Thursday, August 2, 2007

The Scientific Method

You wouldn't think someone would have to define science, but in recent years, we've seen many things that pretend to be science which are not. Case in point: Intelligent Design. Supporters of ID think that ID should be taught in science classrooms alongside (or in place of) evolution. There's only one problem: evolution is science, and Intelligent Design is religion.

My favorite definition of science comes from Merriam-Webster: a : knowledge or a system of knowledge covering general truths or the operation of general laws especially as obtained and tested through scientific method b : such knowledge or such a system of knowledge concerned with the physical world and its phenomena

The important part of that definition is the words "scientific method." If you're not familiar with the scientific method, it is this:

  • Research (or Observation)
  • Description of the Problem
  • Hypothesis
  • Expermintation
  • Conclusion


In other words, you observe something about the universe that puzzles you. You review the relevant literature about the subject to determine if the problem has already been described and understood. If not, you establish a testable hypothesis about what you think is going on. Then you conduct an experiment controlled in a careful way as to remove all other influences from the results. After the experiment, you analyze your results to determine whether your hypothesis still holds merit or not.

That, in brief, is science. Science broadens our understanding of the universe by using the scientific method to teach us more about how our universe operates. Through the scientific method, we have advanced modern medicine, television, computer networks, space flight, and more.

In 1999, the U.S. National Academy of Sciences stated that "intelligent design, and other claims of supernatural intervention in the origin of life" are not science because they cannot be tested by experiment, do not generate any predictions, and propose no new hypotheses of their own. My only real problem with Intelligent Design is that it tries to pass itself off as science and to supplant actual scientific hypotheses and observations. If Intelligent Design's advocates would accept that ID is religion and promote it that way, I would have considerably less trouble with it.

Far worse, in my opinion, are the Young Earth Creationists, who assert that Earth and all life on it were created by God 6000 years ago. I have no objection to religion, and in fact consider myself to be a religious person. But let's talk about faith for a moment. My favorite definition of faith also comes from Merriam-Webster: firm belief in something for which there is no proof.

Faith is faith for a reason: God can never be proven to exist (or not). You either choose to believe in God, or you don't. That's faith.

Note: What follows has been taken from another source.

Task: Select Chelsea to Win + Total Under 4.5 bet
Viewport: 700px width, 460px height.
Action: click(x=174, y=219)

Belief in something in spite of evidence to the contrary is not faith, it's stupidity. And that's the problem with Young Earth Creationism. I understand that there are arguments that fossils with an age of over 6000 years are suggested by YECs to have been placed there by God when He created the Earth, but that implies a God who is intentionally deceptive. Also, based on that argument, why would you believe the Earth is 6000 years old? Why not believe that God created the world twenty minutes ago?

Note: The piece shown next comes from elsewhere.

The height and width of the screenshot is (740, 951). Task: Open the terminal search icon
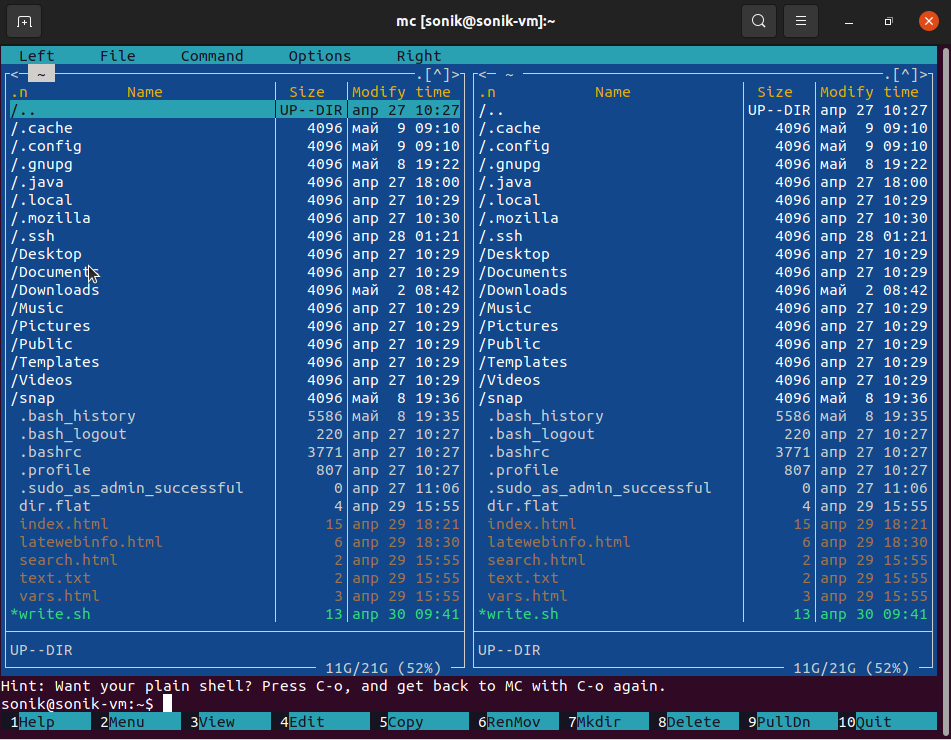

The main argument for Young Earth Creationism is that the Bible basically traces a lineage from Adam and gives dates. The problem with that is that God did not sit down at a typewriter and type out the Bible. People did, and people make mistakes. Mistakes in translation, mistakes in transcription, and mistakes in re-telling of oral traditions that pre-date any written language. I know from experience that you can't pass a phrase around a room, one person at a time, between 30 people and have it come back the same. How much worse over the period of thousands of years and countless people?

Anyone who blindly believes that what is in the Bible is word-for-word correct has some serious flaws in their belief system (especially since it requires a decision about which version of the Bible to believe in, and also a belief that the men who picked which books were right and which were wrong 15-1700 years ago were right). Find your own beliefs, please.

But in doing so, don't buy into the belief that science is an attack on faith. Faith can guide you as to what to believe in the absence of evidence. Science provides us with the evidence of the wonders of our universe. Whether you attribute those wonders to God (or some other Intelligent Designer) or not is entirely up to you.